[Task inputs]:

■ ■ ■ ■ ■ ■ ■

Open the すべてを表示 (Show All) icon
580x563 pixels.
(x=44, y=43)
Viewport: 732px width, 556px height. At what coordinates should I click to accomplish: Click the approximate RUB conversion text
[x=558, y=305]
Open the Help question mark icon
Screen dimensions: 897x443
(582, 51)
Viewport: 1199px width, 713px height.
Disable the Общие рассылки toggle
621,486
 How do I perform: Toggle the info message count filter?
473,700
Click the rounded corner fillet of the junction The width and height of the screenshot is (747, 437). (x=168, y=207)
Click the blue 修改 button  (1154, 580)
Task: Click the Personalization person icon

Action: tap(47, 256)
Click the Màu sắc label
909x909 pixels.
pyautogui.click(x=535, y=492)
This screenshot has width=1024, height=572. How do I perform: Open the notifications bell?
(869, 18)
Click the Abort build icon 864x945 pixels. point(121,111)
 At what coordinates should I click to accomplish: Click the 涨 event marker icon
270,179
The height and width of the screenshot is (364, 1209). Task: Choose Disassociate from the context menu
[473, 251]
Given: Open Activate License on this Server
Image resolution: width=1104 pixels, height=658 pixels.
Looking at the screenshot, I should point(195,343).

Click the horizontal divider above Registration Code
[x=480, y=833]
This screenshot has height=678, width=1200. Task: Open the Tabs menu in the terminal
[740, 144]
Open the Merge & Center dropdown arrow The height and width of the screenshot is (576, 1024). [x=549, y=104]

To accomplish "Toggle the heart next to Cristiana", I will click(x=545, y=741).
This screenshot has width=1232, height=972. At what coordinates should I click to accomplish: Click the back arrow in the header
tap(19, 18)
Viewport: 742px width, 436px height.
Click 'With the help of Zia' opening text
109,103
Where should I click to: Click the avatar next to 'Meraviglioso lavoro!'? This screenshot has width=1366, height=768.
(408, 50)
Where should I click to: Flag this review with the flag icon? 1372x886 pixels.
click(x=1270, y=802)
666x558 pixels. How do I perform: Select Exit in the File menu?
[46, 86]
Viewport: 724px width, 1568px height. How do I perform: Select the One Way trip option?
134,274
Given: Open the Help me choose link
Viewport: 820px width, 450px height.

■ ■ ■ ■ ■ ■ ■

Look through the records and gather each line with the word "Given".

[The answer]:
Given: Open Activate License on this Server
Given: Open the Help me choose link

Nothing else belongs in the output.